### [EXERCISE]
Return the whole listing, line for line, without the pictures in it.
· · · · · · ·
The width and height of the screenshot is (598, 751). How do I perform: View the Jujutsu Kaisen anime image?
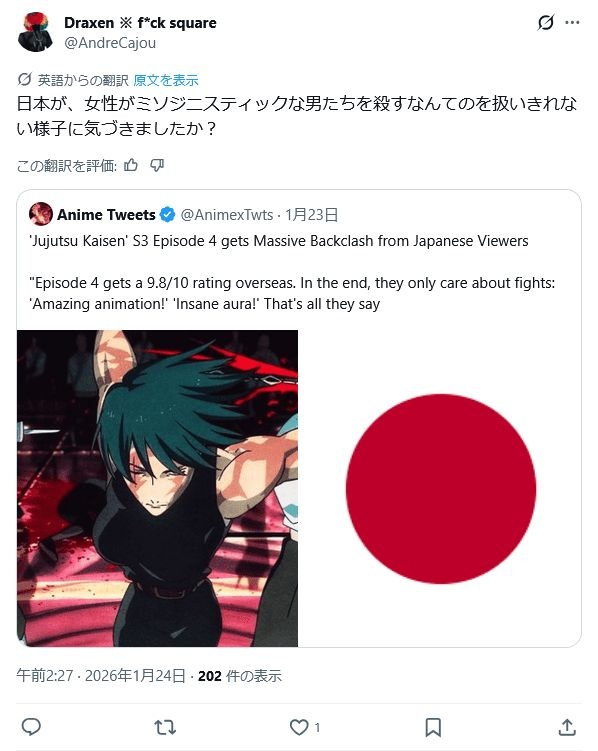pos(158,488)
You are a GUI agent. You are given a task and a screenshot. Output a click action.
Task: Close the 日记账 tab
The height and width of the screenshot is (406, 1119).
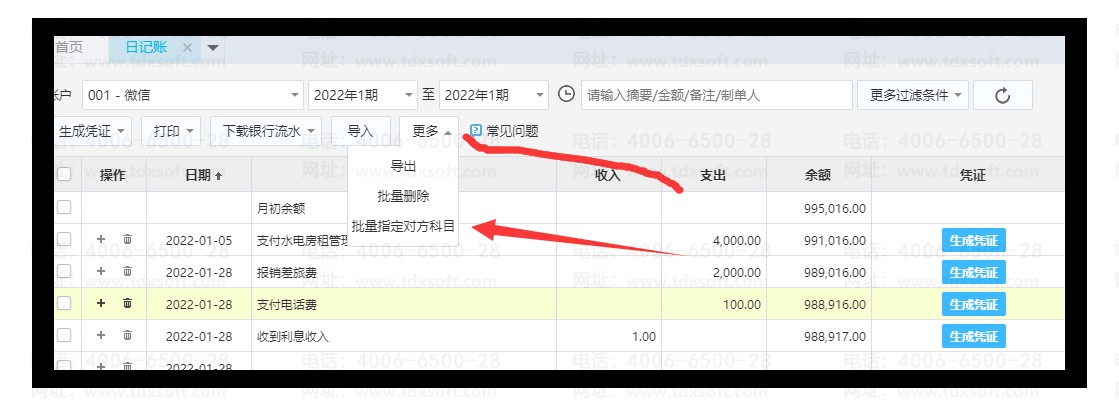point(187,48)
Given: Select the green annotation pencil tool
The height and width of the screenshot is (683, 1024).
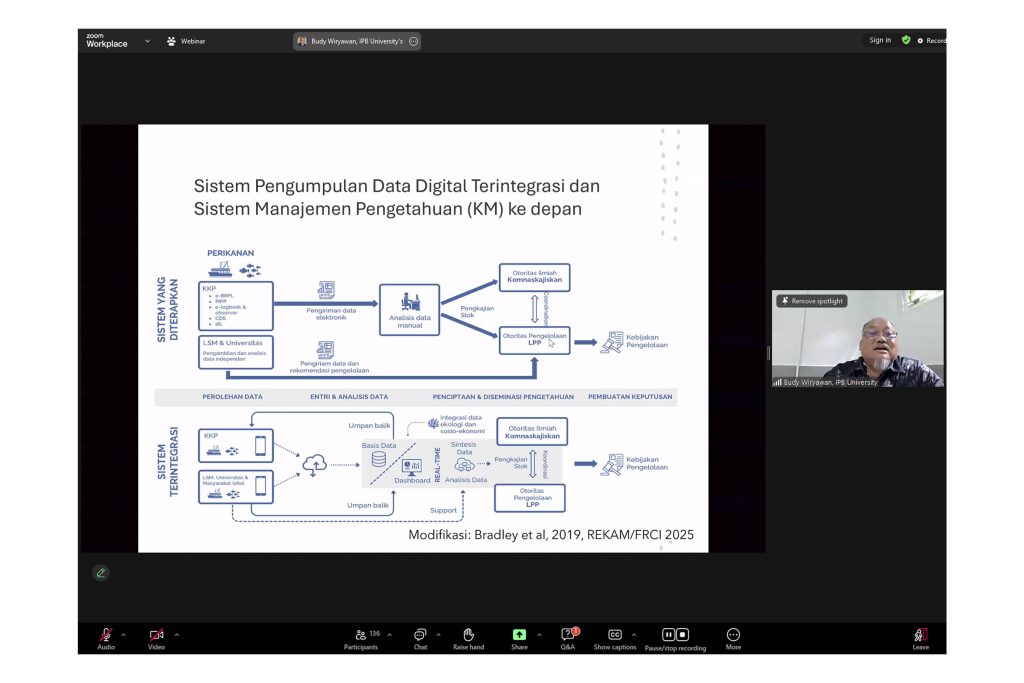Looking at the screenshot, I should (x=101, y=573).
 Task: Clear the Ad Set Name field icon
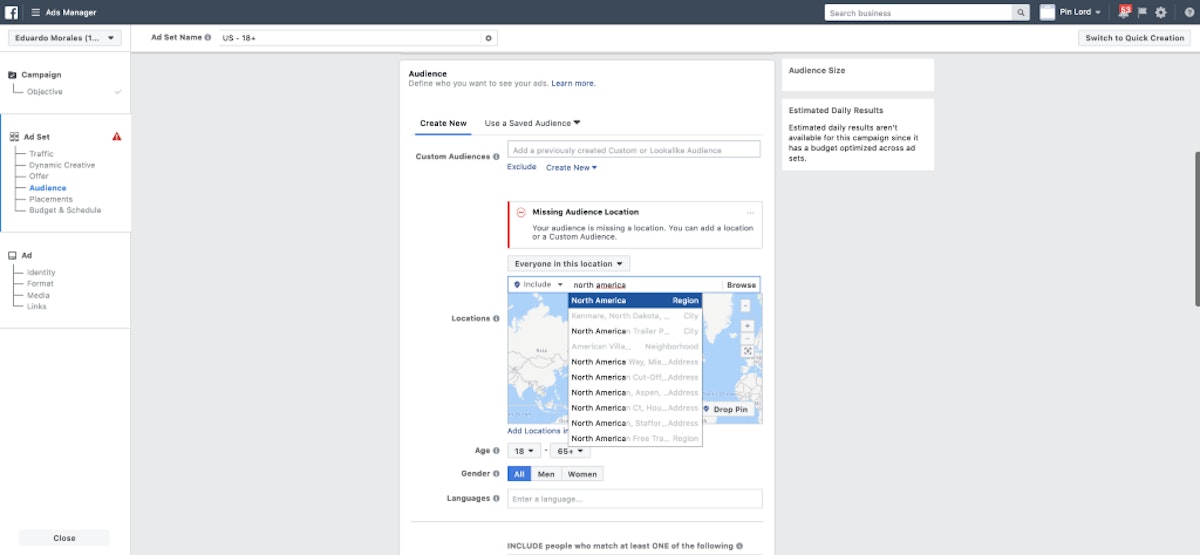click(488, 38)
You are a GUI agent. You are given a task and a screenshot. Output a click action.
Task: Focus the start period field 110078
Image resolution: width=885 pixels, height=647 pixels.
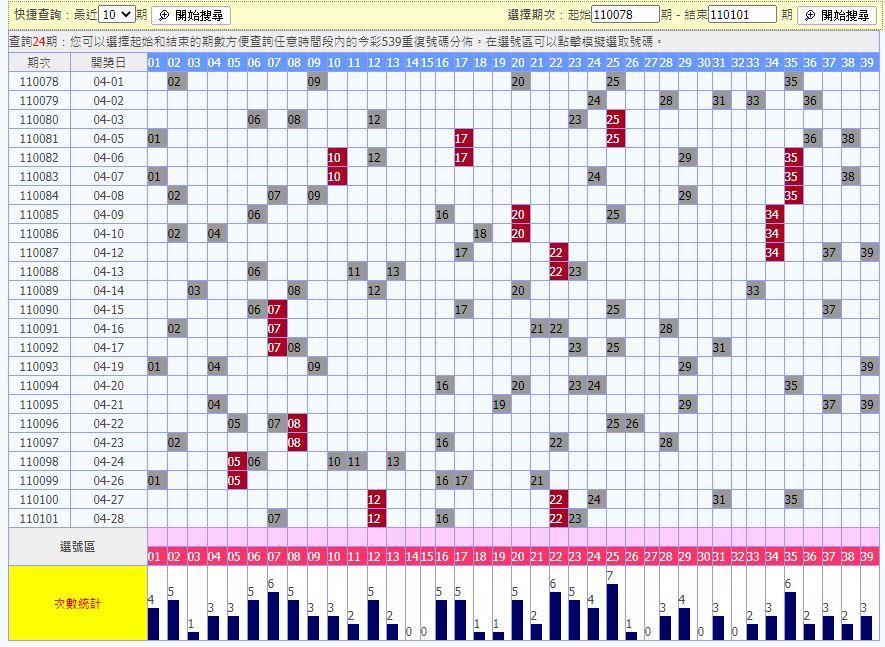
· · · · · · ·
### [WRITTEN RESPONSE]
The width and height of the screenshot is (598, 751). How do I perform: View the Jujutsu Kaisen anime image?
pos(158,488)
You are a GUI agent. You are given a task and a screenshot. Output a click action.
Task: Close the 日记账 tab
The height and width of the screenshot is (406, 1119).
point(187,48)
Given: Select the green annotation pencil tool
The height and width of the screenshot is (683, 1024).
Looking at the screenshot, I should (x=101, y=573).
 Task: Clear the Ad Set Name field icon
click(488, 38)
You are a GUI agent. You are given a task and a screenshot. Output a click action.
Task: Focus the start period field 110078
Image resolution: width=885 pixels, height=647 pixels.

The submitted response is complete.